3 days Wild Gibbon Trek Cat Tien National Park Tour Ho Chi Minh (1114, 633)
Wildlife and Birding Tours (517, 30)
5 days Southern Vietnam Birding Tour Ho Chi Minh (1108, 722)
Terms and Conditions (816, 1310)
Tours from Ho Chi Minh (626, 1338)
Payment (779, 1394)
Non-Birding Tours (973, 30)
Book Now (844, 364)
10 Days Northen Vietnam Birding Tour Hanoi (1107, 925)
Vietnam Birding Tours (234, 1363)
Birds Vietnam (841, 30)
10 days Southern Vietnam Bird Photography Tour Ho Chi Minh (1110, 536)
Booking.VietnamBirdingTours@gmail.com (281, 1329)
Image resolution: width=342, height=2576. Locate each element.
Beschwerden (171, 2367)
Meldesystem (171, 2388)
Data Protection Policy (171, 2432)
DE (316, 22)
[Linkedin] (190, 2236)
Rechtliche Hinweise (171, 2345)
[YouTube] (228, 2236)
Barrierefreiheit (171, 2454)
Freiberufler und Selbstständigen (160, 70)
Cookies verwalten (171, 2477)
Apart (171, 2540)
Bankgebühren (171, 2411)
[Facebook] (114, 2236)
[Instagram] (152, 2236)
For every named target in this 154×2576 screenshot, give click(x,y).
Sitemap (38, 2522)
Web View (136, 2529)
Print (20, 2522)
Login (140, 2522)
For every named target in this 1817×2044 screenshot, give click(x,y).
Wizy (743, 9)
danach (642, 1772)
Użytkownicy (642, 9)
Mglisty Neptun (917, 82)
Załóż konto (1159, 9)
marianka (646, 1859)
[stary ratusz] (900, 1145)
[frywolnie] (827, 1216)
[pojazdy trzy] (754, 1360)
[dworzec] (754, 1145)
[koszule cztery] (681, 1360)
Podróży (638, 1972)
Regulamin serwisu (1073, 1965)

****

= EXERCISE OBJECTIVE =
Wherever the string "give" occurs in a line of the listing above, count that line, and report only the total.

= RESPONSE TO THIS EXERCISE =
2